Of course the "law" isn't literally true. Every bridge player knows that, including and especially Larry Cohen. And so do I.  Yet, one of my bridge friends still chides me for quoting the law when making general statements about competitive bidding, as if I was one of the devoted followers, believing every word of the gospel.

Nevertheless, the "law" does, in a very general sense, show how the total number of tricks available (ours at our best trump suit plus theirs at their best trump suit) increase with the combined lengths of the two best trump suits (ours plus theirs).  That's to say, on the whole, each additional trump (of ours) in one of our hands, or their trump in one of their hands, will result in an additional trick (either for us or for them).  It doesn't state this as a categorical fact.  It simply says that, in general, total tricks increases in step with total trumps.

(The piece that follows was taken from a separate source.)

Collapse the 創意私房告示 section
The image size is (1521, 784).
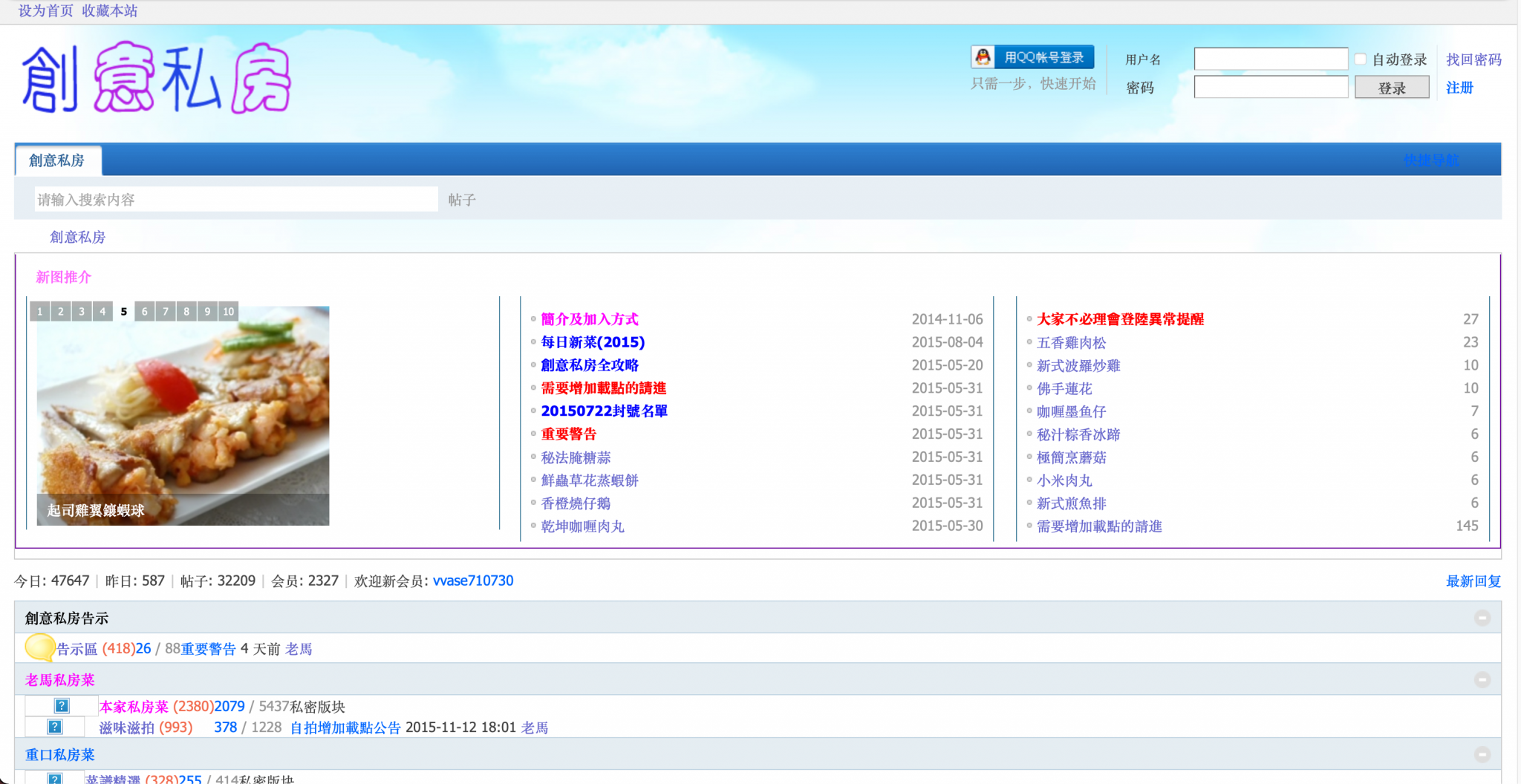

Although it's never a true law, as mentioned above (in the majority of hands exact equality is the exception rather than the rule), it works best under the following conditions:
  • high card points are more or less evenly divided between the two opposing pairs (the usual range is quoted as 17-23 but this is of course an arbitrary boundary);
  • total trumps are nearer to 17/18 rather than the extremes of 14/21;
  • shortness and length are more or less in harmony (long suits beget short suits/voids);
  • you are willing to be off by one trick either way;
  • if you have a choice of trump suits of equal length, you choose the best one;
  • defense and declarer play at your table are perfect (double-dummy);
  • the layout doesn't contain too many short-suit honors, such as K, Qx, Jxx.
So, what use is the "law"?  It can be useful when you have to make a competitive decision to bid on, pass or double and it is not completely obvious from bridge logic and experience what to do.  This generally involves higher-level contracts, because an experienced player will be familiar with the lower level situations (should I bid 3♠ over their 3, for instance).  Newer players can use it of course at all levels because they won't have developed the appropriate judgment yet.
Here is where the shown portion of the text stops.